Sec. 1101. Definitions

  In this chapter--
          (1) * * *

           *       *       *       *       *       *       *

          (3) ``biennium'' has the meaning given to such term 
        in paragraph (13) of section 3 of the Congressional 
        Budget and Impoundment Control Act of 1974 (2 U.S.C. 
        622(13)).

           *       *       *       *       *       *       *


Sec. 1105. Budget contents and submission to Congress

  [(a) On or after the first Monday in January but not later 
than the first Monday in February of each year the President 
shall submit a budget of the United States Government for the 
following fiscal year. Each budget shall include a budget 
message and summary and supporting information. The President 
shall include in each budget the following:]
  (a) On or before the first Monday in February of each odd-
numbered year (or, if applicable, as provided by section 300(b) 
of the Congressional Budget Act of 1974), beginning with the 
One Hundred Ninth Congress, the President shall transmit to the 
Congress, the budget for the biennium beginning on October 1 of 
such calendar year. The budget transmitted under this 
subsection shall include a budget message and summary and 
supporting information. The President shall include in each 
budget the following:
          (1) * * *

           *       *       *       *       *       *       *

          (5) except as provided in subsection (b) of this 
        section, estimated expenditures and proposed 
        appropriations the President decides are necessary to 
        support the Government in [the fiscal year for which 
        the budget is submitted and the 4 fiscal years after 
        that year] each fiscal year in the biennium for which 
        the budget is submitted and in the succeeding 4 years.
          (6) estimated receipts of the Government in [the 
        fiscal year for which the budget is submitted and the 4 
        fiscal years after that year] each fiscal year in the 
        biennium for which the budget is submitted and in the 
        succeeding 4 years under--
                  (A) * * *

           *       *       *       *       *       *       *

          (9) balanced statements of the--
                  (A) * * *

           *       *       *       *       *       *       *

                  (C) estimated condition of the Treasury at 
                the end of [the fiscal year] each fiscal year 
                in the biennium for which the budget is 
                submitted if financial proposals in the budget 
                are adopted.

           *       *       *       *       *       *       *

          (12) for each proposal in the budget for legislation 
        that would establish or expand a Government activity or 
        function, a table showing--
                  (A) the amount proposed in the budget for 
                appropriation and for expenditure because of 
                the proposal in [the fiscal year] each fiscal 
                year in the biennium for which the budget is 
                submitted; and

           *       *       *       *       *       *       *

          (13) an allowance for additional estimated 
        expenditures and proposed appropriations for [the 
        fiscal year] each fiscal year in the biennium for which 
        the budget is submitted.
          (14) an allowance for unanticipated uncontrollable 
        expenditures for [that year] each fiscal year in the 
        biennium for which the budget is submitted.
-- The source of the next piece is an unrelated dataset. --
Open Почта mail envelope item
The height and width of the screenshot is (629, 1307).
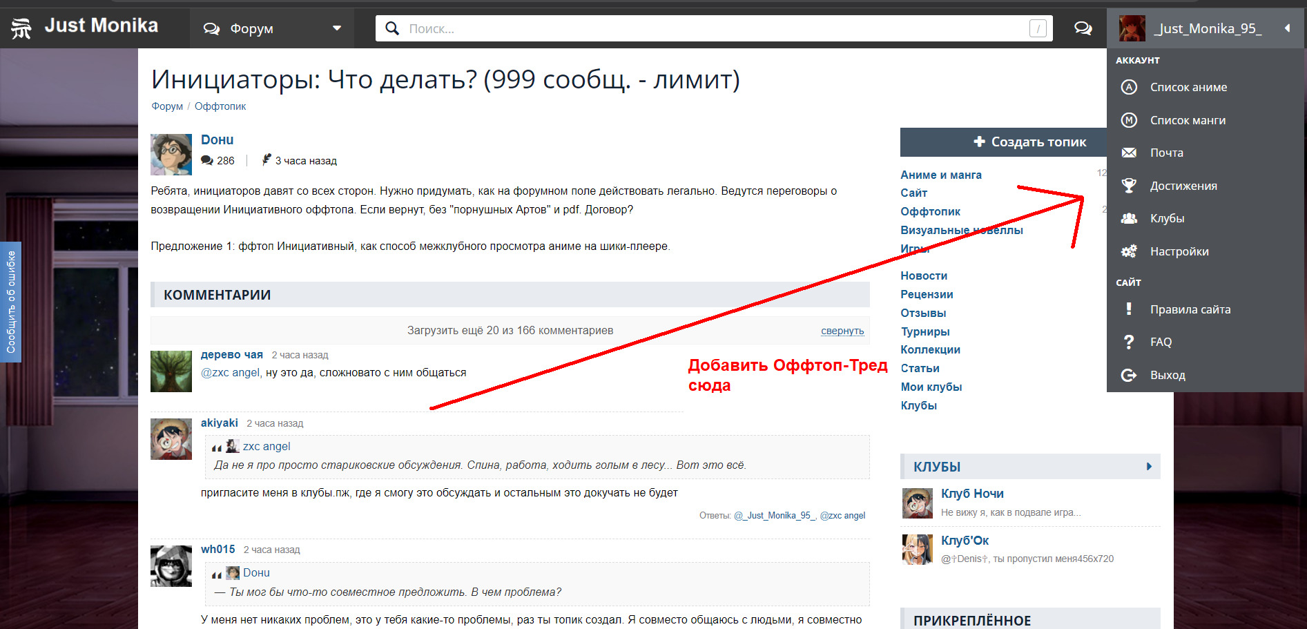point(1166,153)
           *       *       *       *       *       *       *

          (16) the level of tax expenditures under existing law 
        in the tax expenditures budget (as defined in section 
        3(a)(3) of the Congressional Budget Act of 1974 (2 
        U.S.C. 622(a)(3)) for [the fiscal year] each fiscal 
        year in the biennium for which the budget is submitted, 
        considering projected economic factors and changes in 
        the existing levels based on proposals in the budget.
          (17) information on estimates of appropriations for 
        [the fiscal year following the fiscal year] each fiscal 
        year in the biennium following the biennium for which 
        the budget is submitted for grants, contracts, and 
        other payments under each program for which there is an 
        authorization of appropriations for [that following 
        fiscal year] each such fiscal year when the 
        appropriations are authorized to be included in an 
        appropriation law for the [fiscal year before the 
        fiscal year] biennium before the biennium in which the 
        appropriation is to be available for obligation.
          (18) a comparison of the total amount of budget 
        outlays for [the prior fiscal year,] each of the 2 most 
        recently completed fiscal years, estimated in the 
        budget submitted [for that year] with respect to those 
        fiscal years, for each major program having relatively 
        uncontrollable outlays with the total amount of outlays 
        for that program [in that year] in those fiscal years.
          (19) a comparison of the total amount of receipts for 
        [the prior fiscal year] each of the 2 most recently 
        completed fiscal years, estimated in the budget 
        submitted [for that year] with respect to those fiscal 
        years, with receipts received [in that year] in those 
        fiscal years, and for each major source of receipts, a 
        comparison of the amount of receipts estimated in that 
        budget with the amount of receipts from that source [in 
        that year] in those fiscal years.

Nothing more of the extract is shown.